* begin ENTRIES PROVIDED *

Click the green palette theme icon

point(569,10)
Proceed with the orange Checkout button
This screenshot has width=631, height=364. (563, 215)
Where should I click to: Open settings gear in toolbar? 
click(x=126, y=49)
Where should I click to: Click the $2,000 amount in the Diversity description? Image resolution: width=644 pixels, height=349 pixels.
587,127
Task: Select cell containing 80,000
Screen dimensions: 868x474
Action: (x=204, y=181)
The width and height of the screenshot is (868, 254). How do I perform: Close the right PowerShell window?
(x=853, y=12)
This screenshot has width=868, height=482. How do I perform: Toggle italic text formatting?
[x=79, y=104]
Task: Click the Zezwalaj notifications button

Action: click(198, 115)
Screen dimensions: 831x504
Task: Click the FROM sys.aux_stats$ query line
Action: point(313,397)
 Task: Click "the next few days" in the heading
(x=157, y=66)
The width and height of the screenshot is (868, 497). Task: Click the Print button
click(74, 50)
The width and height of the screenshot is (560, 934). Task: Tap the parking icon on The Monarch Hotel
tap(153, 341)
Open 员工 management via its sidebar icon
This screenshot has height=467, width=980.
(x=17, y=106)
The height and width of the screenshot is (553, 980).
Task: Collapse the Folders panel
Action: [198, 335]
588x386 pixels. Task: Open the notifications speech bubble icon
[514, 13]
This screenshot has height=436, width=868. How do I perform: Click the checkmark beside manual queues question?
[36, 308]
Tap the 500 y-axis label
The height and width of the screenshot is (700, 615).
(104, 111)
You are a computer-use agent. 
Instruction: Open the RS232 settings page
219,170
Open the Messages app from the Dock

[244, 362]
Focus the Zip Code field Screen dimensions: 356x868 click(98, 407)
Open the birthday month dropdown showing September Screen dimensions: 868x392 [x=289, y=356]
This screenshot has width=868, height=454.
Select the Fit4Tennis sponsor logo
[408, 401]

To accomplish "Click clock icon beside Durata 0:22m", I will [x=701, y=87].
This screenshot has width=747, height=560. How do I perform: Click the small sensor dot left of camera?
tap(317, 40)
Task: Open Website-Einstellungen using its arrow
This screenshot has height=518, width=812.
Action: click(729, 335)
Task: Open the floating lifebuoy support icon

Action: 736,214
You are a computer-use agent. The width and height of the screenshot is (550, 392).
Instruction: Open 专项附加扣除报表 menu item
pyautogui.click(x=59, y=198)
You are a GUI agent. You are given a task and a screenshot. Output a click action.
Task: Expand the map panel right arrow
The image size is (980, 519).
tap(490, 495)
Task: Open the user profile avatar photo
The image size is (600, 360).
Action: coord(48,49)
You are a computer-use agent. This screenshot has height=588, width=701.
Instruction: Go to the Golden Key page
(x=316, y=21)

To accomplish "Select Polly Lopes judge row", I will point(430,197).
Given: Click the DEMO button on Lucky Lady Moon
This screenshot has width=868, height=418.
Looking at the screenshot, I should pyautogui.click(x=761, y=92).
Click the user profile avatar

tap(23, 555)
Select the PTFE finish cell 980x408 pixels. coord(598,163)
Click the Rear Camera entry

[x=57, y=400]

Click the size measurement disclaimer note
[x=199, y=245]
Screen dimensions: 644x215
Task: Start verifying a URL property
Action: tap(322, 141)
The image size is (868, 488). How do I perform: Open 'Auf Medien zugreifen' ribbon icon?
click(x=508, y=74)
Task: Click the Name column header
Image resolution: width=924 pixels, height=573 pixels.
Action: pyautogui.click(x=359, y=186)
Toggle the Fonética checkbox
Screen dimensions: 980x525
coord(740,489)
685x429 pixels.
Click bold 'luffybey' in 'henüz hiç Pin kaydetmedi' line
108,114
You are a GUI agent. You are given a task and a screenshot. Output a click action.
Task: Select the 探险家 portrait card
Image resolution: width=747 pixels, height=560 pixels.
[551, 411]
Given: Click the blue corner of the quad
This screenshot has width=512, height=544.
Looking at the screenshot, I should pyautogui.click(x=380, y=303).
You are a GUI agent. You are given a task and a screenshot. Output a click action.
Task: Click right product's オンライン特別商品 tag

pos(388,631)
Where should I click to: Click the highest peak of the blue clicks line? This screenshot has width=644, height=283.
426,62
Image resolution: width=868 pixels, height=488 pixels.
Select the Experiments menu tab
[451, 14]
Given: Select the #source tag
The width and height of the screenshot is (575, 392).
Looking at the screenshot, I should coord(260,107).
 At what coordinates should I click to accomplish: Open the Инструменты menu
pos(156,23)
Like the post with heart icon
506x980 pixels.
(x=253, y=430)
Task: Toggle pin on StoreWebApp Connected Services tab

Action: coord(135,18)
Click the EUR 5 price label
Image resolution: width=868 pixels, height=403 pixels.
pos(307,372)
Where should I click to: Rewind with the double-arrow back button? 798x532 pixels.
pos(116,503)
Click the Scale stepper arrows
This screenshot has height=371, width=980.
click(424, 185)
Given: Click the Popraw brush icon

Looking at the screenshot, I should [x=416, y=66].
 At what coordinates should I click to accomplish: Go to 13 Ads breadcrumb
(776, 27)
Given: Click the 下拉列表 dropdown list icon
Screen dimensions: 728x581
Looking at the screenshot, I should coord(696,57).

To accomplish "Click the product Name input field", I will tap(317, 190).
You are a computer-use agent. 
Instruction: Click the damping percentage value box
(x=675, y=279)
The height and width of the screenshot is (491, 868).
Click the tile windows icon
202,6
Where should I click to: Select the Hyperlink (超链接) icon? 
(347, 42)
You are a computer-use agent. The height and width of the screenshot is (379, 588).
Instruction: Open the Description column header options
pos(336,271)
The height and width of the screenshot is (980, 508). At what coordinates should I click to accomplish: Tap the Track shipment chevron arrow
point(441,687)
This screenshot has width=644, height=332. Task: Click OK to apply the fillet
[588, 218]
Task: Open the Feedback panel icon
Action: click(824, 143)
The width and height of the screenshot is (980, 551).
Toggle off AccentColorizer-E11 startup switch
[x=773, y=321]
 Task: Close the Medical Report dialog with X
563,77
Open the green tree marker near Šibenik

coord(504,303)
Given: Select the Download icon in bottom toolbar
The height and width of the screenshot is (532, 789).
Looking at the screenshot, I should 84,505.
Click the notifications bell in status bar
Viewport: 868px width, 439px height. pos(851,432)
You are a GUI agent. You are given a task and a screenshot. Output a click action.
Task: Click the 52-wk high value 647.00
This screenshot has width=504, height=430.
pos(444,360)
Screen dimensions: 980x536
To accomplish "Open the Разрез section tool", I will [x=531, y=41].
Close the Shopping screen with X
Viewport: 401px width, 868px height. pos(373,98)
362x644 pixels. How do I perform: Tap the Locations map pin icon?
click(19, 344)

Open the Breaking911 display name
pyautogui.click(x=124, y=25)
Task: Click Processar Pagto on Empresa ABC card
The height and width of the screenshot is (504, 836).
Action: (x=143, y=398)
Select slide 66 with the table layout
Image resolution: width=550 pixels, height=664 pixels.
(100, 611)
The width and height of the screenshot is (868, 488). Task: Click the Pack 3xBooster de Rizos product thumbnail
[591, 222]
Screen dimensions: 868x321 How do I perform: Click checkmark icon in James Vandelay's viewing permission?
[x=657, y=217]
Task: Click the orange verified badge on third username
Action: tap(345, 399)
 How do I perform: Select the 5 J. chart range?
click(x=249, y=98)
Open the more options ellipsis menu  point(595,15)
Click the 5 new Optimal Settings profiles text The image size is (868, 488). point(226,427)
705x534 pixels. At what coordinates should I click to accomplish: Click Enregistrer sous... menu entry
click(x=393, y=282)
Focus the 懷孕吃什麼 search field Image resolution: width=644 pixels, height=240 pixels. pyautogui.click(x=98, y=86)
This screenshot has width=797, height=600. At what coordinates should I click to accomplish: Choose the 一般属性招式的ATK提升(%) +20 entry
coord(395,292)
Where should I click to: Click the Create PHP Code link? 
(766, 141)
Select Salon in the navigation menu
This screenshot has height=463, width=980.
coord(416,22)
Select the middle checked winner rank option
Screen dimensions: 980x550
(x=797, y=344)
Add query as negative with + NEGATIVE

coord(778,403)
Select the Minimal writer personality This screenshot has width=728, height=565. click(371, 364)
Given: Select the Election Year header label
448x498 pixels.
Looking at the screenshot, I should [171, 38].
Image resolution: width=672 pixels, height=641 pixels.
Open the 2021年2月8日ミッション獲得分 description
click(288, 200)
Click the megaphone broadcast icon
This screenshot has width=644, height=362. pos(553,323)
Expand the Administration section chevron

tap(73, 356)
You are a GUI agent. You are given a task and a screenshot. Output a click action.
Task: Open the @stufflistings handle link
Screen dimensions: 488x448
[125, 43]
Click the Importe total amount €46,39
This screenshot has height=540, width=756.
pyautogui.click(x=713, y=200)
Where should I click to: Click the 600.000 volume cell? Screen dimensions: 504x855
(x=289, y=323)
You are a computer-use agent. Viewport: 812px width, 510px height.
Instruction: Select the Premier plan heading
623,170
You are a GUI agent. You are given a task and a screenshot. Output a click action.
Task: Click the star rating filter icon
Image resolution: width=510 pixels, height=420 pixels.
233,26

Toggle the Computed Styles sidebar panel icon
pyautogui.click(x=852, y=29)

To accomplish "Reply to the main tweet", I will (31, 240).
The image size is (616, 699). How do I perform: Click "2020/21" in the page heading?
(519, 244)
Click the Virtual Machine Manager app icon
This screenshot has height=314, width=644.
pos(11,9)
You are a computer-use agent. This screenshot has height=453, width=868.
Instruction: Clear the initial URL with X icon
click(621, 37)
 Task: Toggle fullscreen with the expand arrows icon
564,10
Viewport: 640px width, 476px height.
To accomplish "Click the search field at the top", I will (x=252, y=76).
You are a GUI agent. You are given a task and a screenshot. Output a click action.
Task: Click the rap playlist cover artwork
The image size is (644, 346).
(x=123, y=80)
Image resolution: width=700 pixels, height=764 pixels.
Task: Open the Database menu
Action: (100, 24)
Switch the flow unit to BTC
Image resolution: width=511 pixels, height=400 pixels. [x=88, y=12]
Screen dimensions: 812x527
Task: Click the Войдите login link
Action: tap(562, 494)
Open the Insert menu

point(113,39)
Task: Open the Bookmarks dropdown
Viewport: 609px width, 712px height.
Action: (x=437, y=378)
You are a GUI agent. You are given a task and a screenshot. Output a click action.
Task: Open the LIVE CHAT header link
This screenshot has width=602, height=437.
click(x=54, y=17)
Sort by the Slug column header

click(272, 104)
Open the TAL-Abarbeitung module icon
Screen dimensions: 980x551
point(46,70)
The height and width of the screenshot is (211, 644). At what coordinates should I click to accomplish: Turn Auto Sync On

* end ENTRIES PROVIDED *

AIM OF THE TASK:
Please format the lines of the records from the one containing "Where should I click to: Rewind" through the one containing "pos(336,271)", both included, as a numbered list, leaving out blank lines.

FULL RESPONSE:
1. Where should I click to: Rewind with the double-arrow back button? 798x532 pixels.
2. pos(116,503)
3. Click the Scale stepper arrows
4. This screenshot has height=371, width=980.
5. click(424, 185)
6. Given: Click the Popraw brush icon
7. Looking at the screenshot, I should [x=416, y=66].
8.  At what coordinates should I click to accomplish: Go to 13 Ads breadcrumb
9. (776, 27)
10. Given: Click the 下拉列表 dropdown list icon
11. Screen dimensions: 728x581
12. Looking at the screenshot, I should coord(696,57).
13. To accomplish "Click the product Name input field", I will tap(317, 190).
14. You are a computer-use agent. 
15. Instruction: Click the damping percentage value box
16. (x=675, y=279)
17. The height and width of the screenshot is (491, 868).
18. Click the tile windows icon
19. 202,6
20. Where should I click to: Select the Hyperlink (超链接) icon? 
21. (347, 42)
22. You are a computer-use agent. The height and width of the screenshot is (379, 588).
23. Instruction: Open the Description column header options
24. pos(336,271)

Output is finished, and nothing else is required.